> **EXTRACTED ENTRIES**
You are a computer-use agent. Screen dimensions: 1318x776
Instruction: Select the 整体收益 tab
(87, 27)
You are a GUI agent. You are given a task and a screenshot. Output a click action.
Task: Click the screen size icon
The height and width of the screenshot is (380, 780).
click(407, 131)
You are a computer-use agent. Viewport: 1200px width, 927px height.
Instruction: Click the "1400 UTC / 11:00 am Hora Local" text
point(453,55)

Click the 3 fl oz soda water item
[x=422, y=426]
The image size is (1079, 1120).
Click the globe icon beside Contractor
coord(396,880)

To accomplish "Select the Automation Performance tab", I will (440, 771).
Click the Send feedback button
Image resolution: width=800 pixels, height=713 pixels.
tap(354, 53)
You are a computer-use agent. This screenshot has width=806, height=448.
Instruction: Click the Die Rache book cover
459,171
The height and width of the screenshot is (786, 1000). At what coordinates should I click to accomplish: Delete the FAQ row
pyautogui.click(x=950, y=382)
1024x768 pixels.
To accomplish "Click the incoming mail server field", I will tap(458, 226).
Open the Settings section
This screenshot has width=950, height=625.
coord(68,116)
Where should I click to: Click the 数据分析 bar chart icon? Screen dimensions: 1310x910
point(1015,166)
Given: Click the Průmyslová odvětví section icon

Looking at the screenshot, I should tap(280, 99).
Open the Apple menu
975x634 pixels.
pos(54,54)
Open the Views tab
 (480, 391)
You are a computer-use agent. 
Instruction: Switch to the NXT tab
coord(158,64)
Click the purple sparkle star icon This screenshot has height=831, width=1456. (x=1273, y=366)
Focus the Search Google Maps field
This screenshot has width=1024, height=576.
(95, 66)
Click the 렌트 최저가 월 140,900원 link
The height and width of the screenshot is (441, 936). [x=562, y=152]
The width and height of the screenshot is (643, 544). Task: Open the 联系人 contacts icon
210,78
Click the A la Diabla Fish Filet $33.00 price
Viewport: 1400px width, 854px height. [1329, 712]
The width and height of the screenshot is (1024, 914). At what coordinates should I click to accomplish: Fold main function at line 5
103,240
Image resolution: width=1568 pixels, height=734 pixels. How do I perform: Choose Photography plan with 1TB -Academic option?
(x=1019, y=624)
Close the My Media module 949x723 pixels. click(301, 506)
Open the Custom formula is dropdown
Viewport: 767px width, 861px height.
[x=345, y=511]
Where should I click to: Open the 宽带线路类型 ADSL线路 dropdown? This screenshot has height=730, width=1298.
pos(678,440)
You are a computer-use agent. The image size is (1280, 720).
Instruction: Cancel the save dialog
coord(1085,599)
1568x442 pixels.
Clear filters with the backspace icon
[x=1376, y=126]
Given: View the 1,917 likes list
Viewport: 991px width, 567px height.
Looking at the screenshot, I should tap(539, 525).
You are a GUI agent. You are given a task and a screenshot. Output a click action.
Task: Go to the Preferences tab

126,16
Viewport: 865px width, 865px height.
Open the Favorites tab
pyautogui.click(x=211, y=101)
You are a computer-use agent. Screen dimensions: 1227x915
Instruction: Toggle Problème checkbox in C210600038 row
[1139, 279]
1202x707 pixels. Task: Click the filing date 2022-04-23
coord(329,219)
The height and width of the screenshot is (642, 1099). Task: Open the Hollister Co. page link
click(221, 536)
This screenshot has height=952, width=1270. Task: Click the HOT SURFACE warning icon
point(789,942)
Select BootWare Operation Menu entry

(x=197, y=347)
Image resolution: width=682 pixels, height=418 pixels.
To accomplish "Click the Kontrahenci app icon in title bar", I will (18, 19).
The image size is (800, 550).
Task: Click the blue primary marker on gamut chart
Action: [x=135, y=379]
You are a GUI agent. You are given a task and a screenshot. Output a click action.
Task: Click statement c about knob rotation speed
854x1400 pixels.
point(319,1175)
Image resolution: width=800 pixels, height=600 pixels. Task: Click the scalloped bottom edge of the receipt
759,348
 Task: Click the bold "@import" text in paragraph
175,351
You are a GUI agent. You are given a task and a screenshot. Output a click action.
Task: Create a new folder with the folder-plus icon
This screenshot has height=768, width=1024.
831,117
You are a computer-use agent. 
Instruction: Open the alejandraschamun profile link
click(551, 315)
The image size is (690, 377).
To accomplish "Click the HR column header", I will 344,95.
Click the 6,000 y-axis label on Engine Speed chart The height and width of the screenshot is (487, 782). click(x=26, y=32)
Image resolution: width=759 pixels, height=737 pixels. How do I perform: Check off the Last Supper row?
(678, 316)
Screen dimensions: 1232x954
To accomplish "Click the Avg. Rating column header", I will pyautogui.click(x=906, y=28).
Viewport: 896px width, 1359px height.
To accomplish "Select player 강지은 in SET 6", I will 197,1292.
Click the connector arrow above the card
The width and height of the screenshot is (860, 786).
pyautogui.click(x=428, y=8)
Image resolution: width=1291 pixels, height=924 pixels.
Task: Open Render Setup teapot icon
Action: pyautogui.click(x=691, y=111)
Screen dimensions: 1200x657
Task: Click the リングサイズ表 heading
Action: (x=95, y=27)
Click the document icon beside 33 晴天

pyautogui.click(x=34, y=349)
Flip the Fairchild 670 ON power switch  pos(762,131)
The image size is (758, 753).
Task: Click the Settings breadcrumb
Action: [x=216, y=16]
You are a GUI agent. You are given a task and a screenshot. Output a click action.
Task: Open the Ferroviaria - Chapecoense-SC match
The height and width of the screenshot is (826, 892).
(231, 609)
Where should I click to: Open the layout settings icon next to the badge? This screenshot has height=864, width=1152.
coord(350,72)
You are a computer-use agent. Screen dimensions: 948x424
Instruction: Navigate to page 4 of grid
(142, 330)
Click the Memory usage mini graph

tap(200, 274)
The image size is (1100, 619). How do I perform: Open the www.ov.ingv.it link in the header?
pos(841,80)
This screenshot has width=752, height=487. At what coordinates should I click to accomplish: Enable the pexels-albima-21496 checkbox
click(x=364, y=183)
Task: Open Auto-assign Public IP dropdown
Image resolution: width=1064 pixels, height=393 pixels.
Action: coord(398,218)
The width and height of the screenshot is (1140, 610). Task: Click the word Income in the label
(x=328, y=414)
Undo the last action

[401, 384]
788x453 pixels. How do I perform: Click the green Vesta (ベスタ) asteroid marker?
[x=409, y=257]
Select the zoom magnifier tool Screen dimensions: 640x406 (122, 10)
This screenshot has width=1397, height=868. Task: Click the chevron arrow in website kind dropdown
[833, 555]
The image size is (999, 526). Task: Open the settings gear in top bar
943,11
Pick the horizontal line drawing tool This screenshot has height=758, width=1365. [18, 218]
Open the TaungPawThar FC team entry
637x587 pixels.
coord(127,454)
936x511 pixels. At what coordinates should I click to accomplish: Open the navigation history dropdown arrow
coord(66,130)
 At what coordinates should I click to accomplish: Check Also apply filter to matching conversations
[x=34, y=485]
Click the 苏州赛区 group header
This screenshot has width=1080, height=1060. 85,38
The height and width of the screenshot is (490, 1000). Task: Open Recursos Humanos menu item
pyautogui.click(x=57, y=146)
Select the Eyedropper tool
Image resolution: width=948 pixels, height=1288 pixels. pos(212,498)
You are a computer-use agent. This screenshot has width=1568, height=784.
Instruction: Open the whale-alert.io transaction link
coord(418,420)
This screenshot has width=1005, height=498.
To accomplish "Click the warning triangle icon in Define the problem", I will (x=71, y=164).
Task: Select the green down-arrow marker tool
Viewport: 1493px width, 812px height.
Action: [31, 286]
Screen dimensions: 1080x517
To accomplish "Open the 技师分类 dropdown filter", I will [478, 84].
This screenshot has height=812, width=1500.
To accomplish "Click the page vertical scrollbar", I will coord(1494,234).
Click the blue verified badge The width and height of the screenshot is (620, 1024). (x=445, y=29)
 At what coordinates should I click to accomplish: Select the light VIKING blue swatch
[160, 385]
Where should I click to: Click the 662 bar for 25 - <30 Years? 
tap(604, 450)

> **ACTION ITEM**
Begin at the line that has "Where should I click to: Open the 宽带线路类型" in the entries above; stop after the line that has "1568x442 pixels.". Transcribe exactly those lines and no others.

> **ANSWER SECTION**
Where should I click to: Open the 宽带线路类型 ADSL线路 dropdown? This screenshot has height=730, width=1298.
pos(678,440)
You are a computer-use agent. The image size is (1280, 720).
Instruction: Cancel the save dialog
coord(1085,599)
1568x442 pixels.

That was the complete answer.